7.1 Liability for Equipment: Generator acknowledges that it has the care, custody and control of containers and other equipment owned by SDMEDWASTE and accepts responsibility and liability for the equipment and its contents except when it is being physically handled by employees of SDMEDWASTE. Therefore, Generator expressly agrees to defend, indemnify and hold SDMEDWASTE harmless from and against any and all claims for loss or damage to property, injury to or death of person or persons resulting from or arising in any manner out of Generator’s use, operation, or possession of any containers and/or other equipment furnished under this agreement.


8.0 Indemnification: the Generator (listed above), its successors and assignors, hereby agrees to save and hold harmless SDMEDWASTE, its officers or employees, and all of whom while working within their respective authority, from all cost, injury and damage incurred by any of the above, and from any other injury or damage to any person or property whatsoever, and of which is caused by an activity, condition or event arising out of the performance, preparation for performance or nonperformance of any provision of this agreement by SDMEDWASTE, its agents, or any of its independent contractors. The above cost, injury, damage or other injury or damage incurred by or to any of the above shall include, in the event of an action, court cost, expenses of litigation and reasonable attorney’s fees. This save harmless clause is not intended to indemnify against any cost or damage, or portion thereof, caused by SDMEDWASTE, its officers or employees.


9.0 Title: Title to RMW collected from the Generator shall be transferred to and vested in SDMEDWASTE at the time that the RMW is fully loaded into the SDMEDWASTE vehicle, and SDMEDWASTE has departed from the Generator’s premises. Prior thereto, all title to the RMW shall be with the Generator. Title to any waste other than that RMW shall remain with the Generator.


9.1 HIPAA Statement: SDMEDWASTE is committed to complying with the Standards for Privacy of Individually Identifiable Health Information as set forth under the Health Insurance Portability and Accountability Act of 1996 (HIPAA).


10.0 Notices: Any notices required pursuant to this Agreement shall be in writing and shall be deemed to have been given when delivered in person; or, if delivered by first-class U.S. Mail, the third day after the date mailed, postage prepaid and properly addressed to the appropriate party; or, if sent by facsimile transmission, on the date sent, properly designated to the appropriate party at the correct facsimile number, but such notice is only effective if a confirmation of receipt is retained by the sender. For purposes of mailing, the address for SDMEDWASTE is set forth in the first paragraph of this agreement and the Generator’s address shall be the same as the billing address. If the address for the Generator is different from the billing address set forth at the beginning of this Agreement, Generator shall provide the address in writing to SDMEDWASTE. Any change of address for either party shall be effective upon receipt of a written notice to the other party specifically designating that the change of address is applicable to the notice provisions in this Agreement. The parties shall provide each other with the names of all designees that should receive notices pursuant to this Agreement.
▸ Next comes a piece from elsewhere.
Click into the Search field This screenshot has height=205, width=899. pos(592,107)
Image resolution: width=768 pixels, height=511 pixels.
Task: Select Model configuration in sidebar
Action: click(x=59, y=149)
10.1 Assignments and Successors: This Agreement is assignable by either party. In the event that this Agreement is assigned, the assigning party agrees to notify the other party in writing as outlined in “Notices” above.


11.0 Originals: A copy, e-signature, facsimile, or scan transmitted via email of this agreement shall be as effective as an original. ____________________________


12.0 Governing Law: This agreement shall be governed by and construed in accordance with the laws of the State of California and effect of this agreement; any disputes pertaining to it shall be adjudicated in the state courts of California.